Aligarh Muslim University sets up panel after hostel students’ demand separate kitchens for veg, non-veg food 

The students have now threatened to launch an intense agitation against the administration if the arrangements for separate cooking of vegetarian food were not made.

Published: 03rd December 2018 08:49 PM  |   Last Updated: 03rd December 2018 08:49 PM   |  A+A-


Aligarh Muslim University (File | PTI)

Express News Service

LUCKNOW: The Aligarh Muslim University (AMU) administration set up a six-member committee on Monday to address the demand of students to have separate kitchens to cater to vegetarian and non-vegetarian eaters on-campus hostels.

The university took the step following a controversy which recently surfaced on campus after several students with vegetarian food habits opposed both veg and non-veg food being cooked in the same kitchen.

The issue was raised by the inmates of Sir Sayyad Hall (North) hostel. In a letter written to AMU Vice-Chancellor (VC) Prof Tariq Mansoor, the students demanded a separate kitchen for vegetarian food and also sought action against the cooks who had been allegedly using the same oil to prepare both types of dishes.

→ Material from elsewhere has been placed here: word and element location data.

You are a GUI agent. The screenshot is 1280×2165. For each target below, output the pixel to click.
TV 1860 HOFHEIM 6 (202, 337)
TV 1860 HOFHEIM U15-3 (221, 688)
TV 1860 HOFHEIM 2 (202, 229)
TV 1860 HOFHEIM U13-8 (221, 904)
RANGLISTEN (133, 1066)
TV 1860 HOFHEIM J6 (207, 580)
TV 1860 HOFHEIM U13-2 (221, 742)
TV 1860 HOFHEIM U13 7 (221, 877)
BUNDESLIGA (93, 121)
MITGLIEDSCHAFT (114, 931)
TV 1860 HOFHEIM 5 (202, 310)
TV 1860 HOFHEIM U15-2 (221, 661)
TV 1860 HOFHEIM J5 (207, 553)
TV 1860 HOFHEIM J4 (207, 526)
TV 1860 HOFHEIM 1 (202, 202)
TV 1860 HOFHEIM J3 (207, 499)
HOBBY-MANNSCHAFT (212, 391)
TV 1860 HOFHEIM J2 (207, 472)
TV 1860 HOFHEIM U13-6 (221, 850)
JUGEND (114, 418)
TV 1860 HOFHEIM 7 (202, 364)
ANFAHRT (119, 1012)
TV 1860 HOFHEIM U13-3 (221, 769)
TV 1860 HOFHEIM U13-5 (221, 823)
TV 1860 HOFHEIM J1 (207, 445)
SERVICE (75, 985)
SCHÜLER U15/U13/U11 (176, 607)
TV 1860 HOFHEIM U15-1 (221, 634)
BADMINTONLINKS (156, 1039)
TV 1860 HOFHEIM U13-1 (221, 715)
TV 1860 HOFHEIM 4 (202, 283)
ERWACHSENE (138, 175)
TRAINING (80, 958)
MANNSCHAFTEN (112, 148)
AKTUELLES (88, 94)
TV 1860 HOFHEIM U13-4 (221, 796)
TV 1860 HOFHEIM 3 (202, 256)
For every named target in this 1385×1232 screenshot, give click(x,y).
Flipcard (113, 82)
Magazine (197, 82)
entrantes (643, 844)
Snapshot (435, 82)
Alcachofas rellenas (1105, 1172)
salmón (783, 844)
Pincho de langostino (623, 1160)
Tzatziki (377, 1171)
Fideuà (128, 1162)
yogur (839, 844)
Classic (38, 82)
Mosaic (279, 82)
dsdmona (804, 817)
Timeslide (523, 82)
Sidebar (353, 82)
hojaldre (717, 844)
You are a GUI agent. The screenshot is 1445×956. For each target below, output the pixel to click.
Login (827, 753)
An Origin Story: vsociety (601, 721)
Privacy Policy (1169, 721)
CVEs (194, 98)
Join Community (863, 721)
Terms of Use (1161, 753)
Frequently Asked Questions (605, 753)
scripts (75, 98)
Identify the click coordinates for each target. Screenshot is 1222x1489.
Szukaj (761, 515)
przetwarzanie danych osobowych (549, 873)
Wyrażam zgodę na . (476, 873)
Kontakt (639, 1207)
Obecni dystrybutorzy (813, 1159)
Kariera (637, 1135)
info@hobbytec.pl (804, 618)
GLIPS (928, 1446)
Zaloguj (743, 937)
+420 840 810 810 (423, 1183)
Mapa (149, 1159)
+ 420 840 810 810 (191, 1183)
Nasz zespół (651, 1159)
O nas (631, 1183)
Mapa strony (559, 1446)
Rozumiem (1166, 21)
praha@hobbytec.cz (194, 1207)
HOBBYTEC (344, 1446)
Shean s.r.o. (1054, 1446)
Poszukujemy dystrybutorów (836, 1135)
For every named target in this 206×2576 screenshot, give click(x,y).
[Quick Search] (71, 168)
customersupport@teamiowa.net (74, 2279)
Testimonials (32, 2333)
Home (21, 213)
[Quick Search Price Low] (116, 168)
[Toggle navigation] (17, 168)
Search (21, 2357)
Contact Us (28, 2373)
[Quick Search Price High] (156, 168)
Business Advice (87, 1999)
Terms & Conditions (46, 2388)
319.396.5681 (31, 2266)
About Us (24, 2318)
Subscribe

According to an AMU source, in the last month end, some senior students of Sir Sayyad Hall (north) hostel got the wind of the fact that the kitchen cook was using the same oil for preparing ‘poori-subzi’(Fried bread and vegetable curry) in which he had earlier fried chicken.

A group of students suddenly went into the kitchen to see for themselves and found it allegedly true. This triggered discontent among the students and they approached the provost and the V-C with their complaint. But no action was taken in the matter. 

Consequently, the students have now threatened to launch an intense agitation against the administration if the arrangements for separate cooking of vegetarian food were not made.

In the meantime, Atif Rasheed, a member of AMU court, who visited the campus on
Sunday in connection with the election of chancellor, pro-chancellor and university treasurer, also wrote a letter to the V-C calling the issue ‘sensitive’.

He urged the university administration to take adequate measures to inculcate confidence among the students that their religious feelings were secured and would not be hurt on campus. He reportedly also suggested the authorities to set up separate kitchens for vegetarian food and install CCTV cameras as well to ensure that such a practice was not repeated.